━━━━━ Record extracts ━━━━━

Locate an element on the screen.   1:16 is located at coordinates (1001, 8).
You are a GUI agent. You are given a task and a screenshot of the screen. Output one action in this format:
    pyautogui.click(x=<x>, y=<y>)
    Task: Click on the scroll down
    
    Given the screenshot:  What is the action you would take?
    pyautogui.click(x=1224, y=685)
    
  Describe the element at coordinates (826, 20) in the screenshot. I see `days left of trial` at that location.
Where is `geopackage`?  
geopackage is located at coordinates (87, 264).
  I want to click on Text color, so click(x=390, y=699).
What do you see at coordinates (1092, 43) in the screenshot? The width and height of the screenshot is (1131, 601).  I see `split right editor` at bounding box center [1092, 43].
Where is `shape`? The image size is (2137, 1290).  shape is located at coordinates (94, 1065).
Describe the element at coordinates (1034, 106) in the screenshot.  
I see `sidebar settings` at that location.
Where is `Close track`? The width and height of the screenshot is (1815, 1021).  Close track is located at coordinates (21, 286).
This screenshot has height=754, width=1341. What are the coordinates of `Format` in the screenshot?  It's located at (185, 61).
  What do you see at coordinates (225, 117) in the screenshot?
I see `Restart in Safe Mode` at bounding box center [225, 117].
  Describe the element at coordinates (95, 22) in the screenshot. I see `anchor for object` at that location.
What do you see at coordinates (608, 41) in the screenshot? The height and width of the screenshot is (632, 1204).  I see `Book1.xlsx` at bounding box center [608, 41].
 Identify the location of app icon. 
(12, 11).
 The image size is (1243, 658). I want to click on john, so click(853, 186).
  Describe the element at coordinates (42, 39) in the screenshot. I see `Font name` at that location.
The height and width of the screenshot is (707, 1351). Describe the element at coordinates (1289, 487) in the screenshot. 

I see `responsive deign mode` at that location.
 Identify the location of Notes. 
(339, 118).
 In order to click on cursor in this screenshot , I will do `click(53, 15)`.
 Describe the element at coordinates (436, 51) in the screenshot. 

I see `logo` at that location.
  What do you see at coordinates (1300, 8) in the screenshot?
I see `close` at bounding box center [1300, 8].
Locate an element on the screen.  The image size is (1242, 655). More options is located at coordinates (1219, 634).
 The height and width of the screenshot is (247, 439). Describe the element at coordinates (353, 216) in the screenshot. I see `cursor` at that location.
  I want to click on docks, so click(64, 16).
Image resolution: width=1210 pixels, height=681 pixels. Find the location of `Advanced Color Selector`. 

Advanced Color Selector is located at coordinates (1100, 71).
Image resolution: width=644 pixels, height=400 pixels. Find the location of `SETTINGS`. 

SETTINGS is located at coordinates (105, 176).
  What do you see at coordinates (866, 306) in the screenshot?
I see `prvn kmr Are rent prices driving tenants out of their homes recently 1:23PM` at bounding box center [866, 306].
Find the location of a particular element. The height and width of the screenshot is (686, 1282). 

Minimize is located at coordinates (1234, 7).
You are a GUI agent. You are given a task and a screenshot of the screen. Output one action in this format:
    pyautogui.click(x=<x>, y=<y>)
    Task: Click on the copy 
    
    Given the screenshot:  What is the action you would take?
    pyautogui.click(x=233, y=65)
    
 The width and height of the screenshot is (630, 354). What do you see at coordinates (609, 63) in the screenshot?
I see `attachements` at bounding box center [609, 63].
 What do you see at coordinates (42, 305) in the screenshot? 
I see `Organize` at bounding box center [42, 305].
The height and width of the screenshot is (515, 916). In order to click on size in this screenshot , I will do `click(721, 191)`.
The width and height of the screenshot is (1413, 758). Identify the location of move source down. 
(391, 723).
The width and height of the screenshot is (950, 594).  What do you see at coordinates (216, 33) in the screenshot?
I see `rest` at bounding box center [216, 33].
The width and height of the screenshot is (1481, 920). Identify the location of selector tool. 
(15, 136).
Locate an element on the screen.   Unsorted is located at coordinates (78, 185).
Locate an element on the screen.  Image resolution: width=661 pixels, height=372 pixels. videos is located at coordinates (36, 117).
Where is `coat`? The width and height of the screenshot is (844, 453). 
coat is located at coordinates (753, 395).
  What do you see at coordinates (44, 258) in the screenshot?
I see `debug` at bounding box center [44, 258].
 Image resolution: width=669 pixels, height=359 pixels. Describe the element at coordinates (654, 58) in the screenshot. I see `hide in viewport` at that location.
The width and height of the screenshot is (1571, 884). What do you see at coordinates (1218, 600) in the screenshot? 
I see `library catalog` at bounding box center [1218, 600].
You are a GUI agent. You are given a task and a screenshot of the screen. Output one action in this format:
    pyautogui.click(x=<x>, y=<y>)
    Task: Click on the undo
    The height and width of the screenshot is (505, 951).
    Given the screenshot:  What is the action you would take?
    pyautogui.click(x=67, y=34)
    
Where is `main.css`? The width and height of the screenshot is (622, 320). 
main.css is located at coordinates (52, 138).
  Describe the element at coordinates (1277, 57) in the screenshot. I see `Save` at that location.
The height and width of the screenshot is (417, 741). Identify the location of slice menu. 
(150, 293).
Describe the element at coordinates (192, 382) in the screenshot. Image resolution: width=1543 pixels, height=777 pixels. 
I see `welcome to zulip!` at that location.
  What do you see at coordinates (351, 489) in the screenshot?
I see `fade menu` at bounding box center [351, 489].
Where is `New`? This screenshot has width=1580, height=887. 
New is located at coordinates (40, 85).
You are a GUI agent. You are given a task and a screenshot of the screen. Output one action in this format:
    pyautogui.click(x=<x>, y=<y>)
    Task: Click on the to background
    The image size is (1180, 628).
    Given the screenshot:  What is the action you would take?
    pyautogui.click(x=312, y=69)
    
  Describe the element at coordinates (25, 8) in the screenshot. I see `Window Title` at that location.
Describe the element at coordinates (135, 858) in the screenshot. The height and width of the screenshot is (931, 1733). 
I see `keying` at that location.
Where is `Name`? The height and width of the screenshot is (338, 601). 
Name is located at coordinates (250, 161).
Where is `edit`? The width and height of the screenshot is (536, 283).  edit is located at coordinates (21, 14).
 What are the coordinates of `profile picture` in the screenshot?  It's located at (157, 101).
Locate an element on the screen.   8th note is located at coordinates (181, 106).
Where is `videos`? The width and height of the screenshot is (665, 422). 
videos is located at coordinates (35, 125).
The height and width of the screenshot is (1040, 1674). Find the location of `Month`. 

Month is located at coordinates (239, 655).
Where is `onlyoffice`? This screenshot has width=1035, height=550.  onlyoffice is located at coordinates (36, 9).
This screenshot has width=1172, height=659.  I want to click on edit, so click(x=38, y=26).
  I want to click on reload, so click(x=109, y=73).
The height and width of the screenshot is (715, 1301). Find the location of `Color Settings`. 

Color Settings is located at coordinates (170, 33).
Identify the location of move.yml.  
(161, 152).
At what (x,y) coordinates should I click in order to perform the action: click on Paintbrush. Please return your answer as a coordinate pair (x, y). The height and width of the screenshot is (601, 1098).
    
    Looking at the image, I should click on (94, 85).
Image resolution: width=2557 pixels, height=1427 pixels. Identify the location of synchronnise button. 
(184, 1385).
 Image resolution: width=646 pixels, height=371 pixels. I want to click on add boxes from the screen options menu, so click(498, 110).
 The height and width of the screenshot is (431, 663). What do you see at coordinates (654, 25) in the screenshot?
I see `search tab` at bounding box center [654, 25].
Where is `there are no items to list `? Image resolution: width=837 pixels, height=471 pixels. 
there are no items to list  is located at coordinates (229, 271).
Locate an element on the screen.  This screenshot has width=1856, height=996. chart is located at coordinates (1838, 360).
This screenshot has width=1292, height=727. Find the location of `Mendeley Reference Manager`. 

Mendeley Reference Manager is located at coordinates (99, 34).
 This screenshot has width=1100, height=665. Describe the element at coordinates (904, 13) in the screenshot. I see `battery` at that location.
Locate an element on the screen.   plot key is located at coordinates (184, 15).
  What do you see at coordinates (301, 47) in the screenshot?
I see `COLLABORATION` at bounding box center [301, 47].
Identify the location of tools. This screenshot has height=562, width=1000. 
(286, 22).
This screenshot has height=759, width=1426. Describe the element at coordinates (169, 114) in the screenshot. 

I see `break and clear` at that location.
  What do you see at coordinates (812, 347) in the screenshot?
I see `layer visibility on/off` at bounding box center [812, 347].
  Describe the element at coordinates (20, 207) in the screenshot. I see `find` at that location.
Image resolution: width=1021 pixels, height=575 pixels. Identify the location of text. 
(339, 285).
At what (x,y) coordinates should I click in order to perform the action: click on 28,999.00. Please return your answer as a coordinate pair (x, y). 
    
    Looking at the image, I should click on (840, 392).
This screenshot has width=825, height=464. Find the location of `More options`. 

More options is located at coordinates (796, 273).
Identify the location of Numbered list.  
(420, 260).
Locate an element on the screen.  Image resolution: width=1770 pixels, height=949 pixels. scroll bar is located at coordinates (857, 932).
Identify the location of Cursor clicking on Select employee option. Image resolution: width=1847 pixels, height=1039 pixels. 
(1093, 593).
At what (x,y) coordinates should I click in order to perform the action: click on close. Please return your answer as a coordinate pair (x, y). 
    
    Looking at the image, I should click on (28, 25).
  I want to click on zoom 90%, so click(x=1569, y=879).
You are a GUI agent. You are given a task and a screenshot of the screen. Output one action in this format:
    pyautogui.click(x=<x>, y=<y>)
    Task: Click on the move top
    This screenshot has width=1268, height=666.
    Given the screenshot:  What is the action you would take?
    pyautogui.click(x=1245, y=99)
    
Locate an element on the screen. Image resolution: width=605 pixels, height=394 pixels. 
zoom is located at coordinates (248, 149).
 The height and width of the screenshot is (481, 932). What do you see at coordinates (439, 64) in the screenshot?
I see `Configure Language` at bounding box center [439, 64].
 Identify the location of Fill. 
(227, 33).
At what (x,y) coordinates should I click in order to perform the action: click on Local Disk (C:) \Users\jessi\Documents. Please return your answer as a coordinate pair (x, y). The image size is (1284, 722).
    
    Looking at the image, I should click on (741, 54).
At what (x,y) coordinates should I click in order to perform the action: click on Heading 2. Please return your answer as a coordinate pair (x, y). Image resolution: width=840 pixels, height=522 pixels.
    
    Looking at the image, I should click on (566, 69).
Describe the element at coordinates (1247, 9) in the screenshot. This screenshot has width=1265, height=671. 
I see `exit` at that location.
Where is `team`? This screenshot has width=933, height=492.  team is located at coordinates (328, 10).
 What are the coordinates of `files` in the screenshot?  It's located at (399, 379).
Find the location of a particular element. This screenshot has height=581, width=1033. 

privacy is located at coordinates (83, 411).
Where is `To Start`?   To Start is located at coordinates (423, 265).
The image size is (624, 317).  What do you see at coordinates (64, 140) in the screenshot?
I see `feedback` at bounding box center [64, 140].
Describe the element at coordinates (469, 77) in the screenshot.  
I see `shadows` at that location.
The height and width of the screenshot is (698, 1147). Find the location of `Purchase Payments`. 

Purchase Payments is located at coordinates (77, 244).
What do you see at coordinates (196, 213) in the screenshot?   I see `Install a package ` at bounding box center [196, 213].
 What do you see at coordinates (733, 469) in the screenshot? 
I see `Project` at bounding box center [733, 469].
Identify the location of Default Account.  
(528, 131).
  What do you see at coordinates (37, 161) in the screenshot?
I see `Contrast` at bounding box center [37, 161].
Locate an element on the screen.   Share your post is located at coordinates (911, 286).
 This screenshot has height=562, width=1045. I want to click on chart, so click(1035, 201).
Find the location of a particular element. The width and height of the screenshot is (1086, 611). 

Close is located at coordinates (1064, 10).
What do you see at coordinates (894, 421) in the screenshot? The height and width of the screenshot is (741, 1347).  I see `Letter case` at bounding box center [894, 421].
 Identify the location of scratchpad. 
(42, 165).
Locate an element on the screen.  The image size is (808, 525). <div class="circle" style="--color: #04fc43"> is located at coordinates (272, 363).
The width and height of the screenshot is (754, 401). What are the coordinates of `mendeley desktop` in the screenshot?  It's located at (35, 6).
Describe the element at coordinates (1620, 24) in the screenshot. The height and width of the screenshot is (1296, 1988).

━━━━━

Aim =
Repeat the records word for word, beginning at their first line and stopping after the line that contains "I want to click on Text".

Exercise answer =
Locate an element on the screen.   1:16 is located at coordinates (1001, 8).
You are a GUI agent. You are given a task and a screenshot of the screen. Output one action in this format:
    pyautogui.click(x=<x>, y=<y>)
    Task: Click on the scroll down
    
    Given the screenshot:  What is the action you would take?
    pyautogui.click(x=1224, y=685)
    
  Describe the element at coordinates (826, 20) in the screenshot. I see `days left of trial` at that location.
Where is `geopackage`?  
geopackage is located at coordinates (87, 264).
  I want to click on Text color, so click(x=390, y=699).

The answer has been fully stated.